- **Records for the exercise**:
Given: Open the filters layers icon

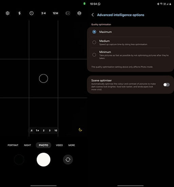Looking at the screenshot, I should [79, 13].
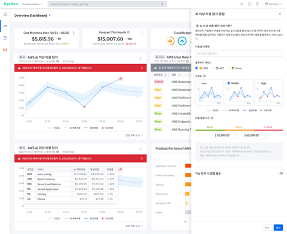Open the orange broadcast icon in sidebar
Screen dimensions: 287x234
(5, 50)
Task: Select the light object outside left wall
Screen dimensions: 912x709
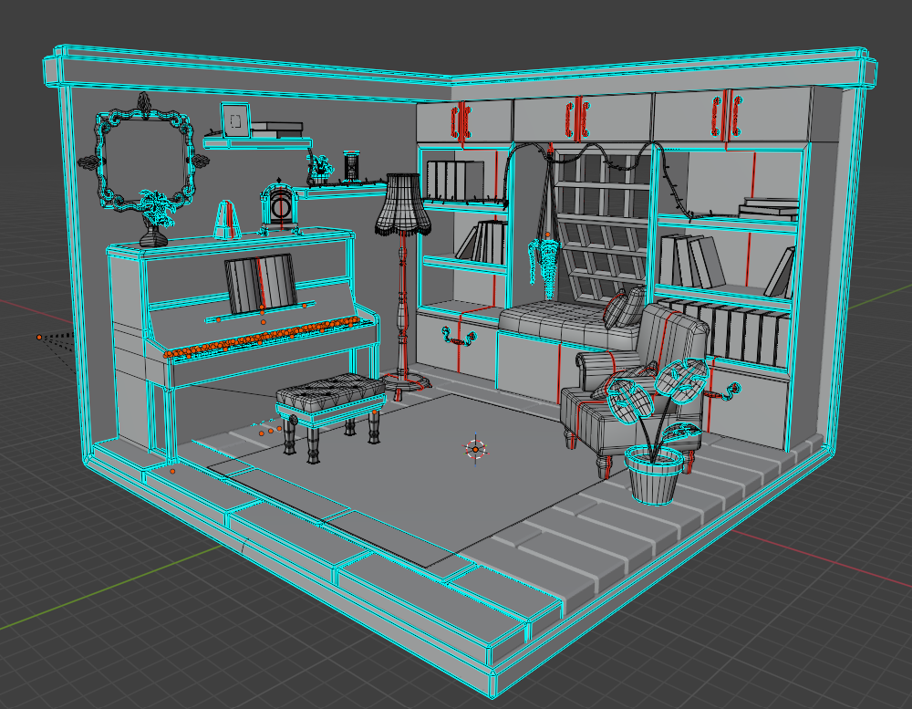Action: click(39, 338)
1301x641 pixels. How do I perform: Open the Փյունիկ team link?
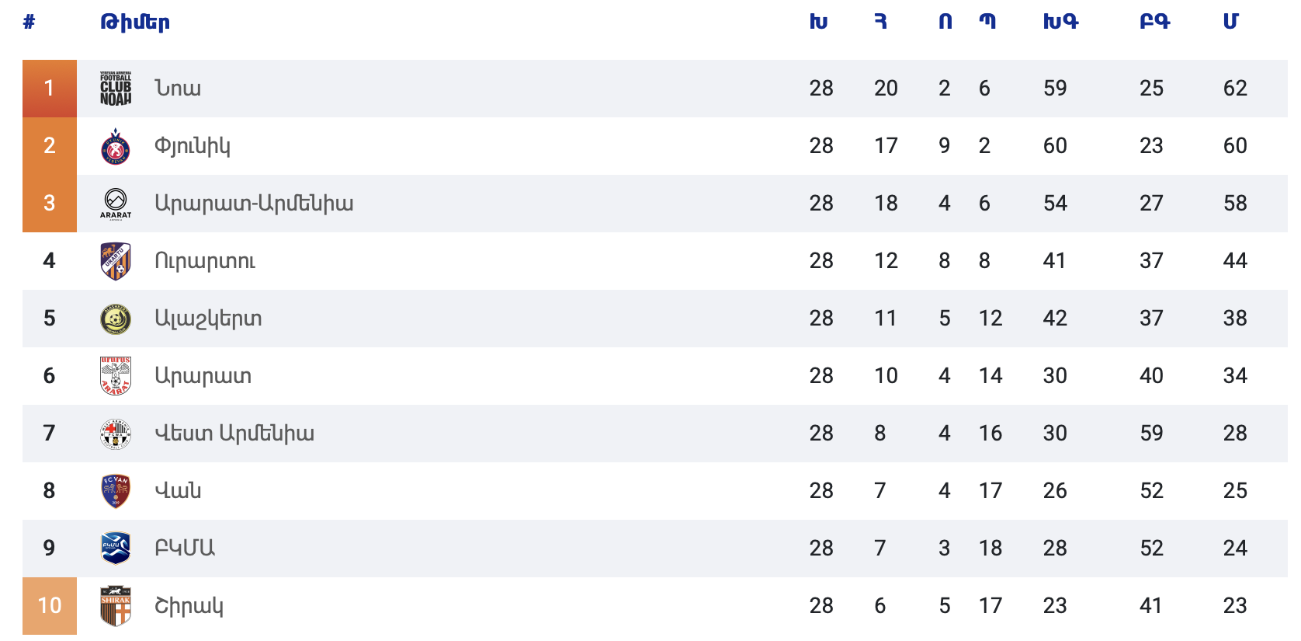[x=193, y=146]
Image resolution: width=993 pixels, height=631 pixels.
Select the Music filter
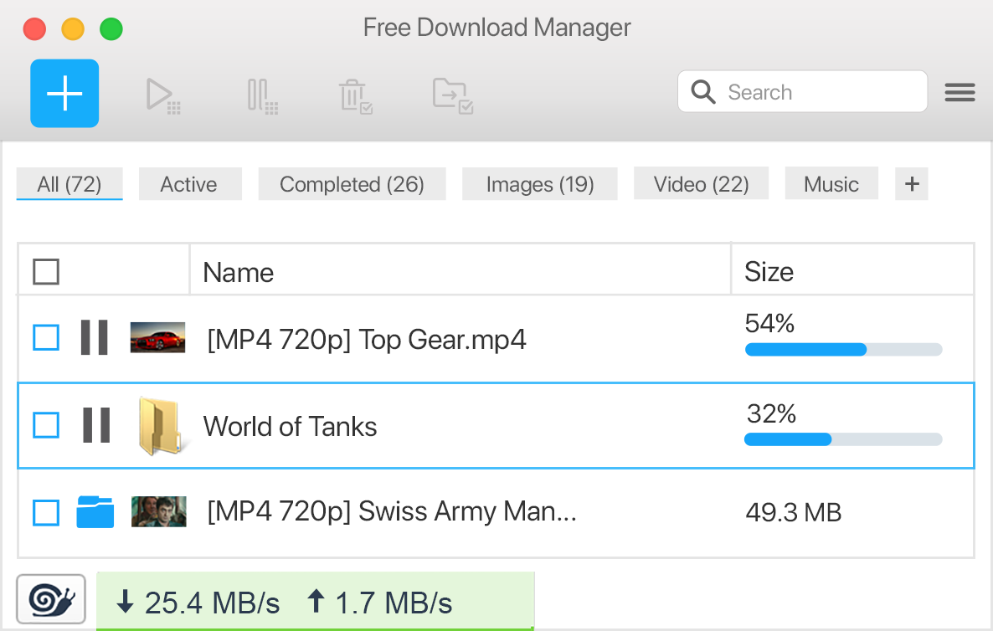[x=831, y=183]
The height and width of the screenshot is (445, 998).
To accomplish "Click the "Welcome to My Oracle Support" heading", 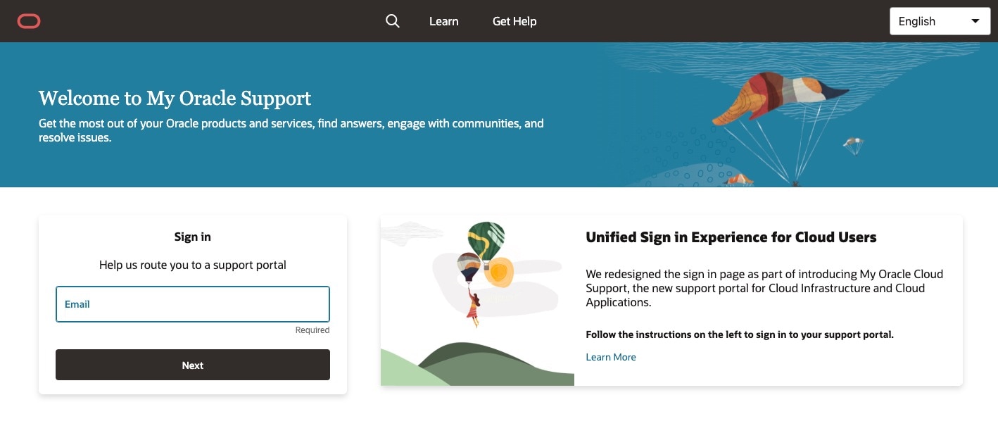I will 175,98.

- **Exercise**: If a line in the listing contains the string "height", copy it.

- **Your solution**:
Image resolution: width=993 pixels, height=631 pixels.
The height and width of the screenshot is (445, 998).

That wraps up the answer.